Tebbs became involved in activism around the age of 14 when she realised that a boy with whom she worked at the East Lancashire Paper Mill (ELPM) was earning two shillings per week more than she was for doing the same job. Tebbs was a lifelong member of a trades union – initially, the National Union of Printing, Bookbinding and Paper Workers – from the time that she discovered the pay discrepancy at ELPM. She was involved in union activities there for 17 years until the death of Whewell in 1944. In 1968 she played a role in the Society of Graphical and Allied Trades adopting a motion that the National Economic Council establish a women's advisory committee, that would advise the council on issues affecting women workers. Tebbs had stated that the trade union movement had not been sufficiently successful in addressing women's issues.
After Whewell's death, she was dismayed with the unfairness of a tax and allowance system that she thought penalised war widows. At a union conference in 1960 she advocated for the withdrawal of U.S. troops from their bases in Britain. She also became prominent in peace activism and joined the Campaign for Nuclear Disarmament when it began in 1958. She became chair of the National Assembly of Women in 1978, having joined it in 1952, and met with world leaders in her attempts to bring about nuclear disarmament. Tebbs was banned from entering the United States due to her activism, and her protests against the Trident nuclear programme at Faslane led to her arrest at the age of 89.Tebbs also continued working for women's rights as a member of trade unions, and led a successful strike for equal pay at ELPM in the early 1950s. She persuaded a number of women to join her union at the mill she worked at after leaving ELPM, and herself moved up the union hierarchy, representing it as district representative, district committee member, and as women's representative for the northwestern region.
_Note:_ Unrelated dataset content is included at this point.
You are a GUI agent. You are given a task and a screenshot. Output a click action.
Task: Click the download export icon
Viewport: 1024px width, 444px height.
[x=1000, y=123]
She attended union conferences in Scarborough in 1958 and 1960, and attended the International Women's Conference in Switzerland on behalf of the union. She also worked on campaigns for equality at numerous other industrial sites and established a refuge at Warrington for women who had suffered from domestic violence. In 1963 she was elected to the Radcliffe Municipal Borough Council against stiff opposition, running as a Labour Party candidate. For some time she was the sole woman on the council. Tebbs had left the Communist Party of Great Britain (CPGB) in protest against the Hungarian Revolution of 1956. She later left Labour to rejoin the CPGB, and then the New Communist Party. Later still, she returned to the Labour Party fold to vote for Jeremy Corbyn in the party leadership election. Tebbs was interviewed at the PHM by actor and activist Maxine Peake in June 2016. Shortly before her death on 23 January 2017 at the age of 98, she was recognised with the PHM's Radical Hero Award, which described her as "a radical hero who worked tirelessly and with great humility to campaign for equal rights, workers' rights and peace her whole life." In 2010, she had been given an award named after Elizabeth Gaskell by Manchester City Council. A fellow activist stated that Tebbs' work had provided the foundation for legislation protecting all women.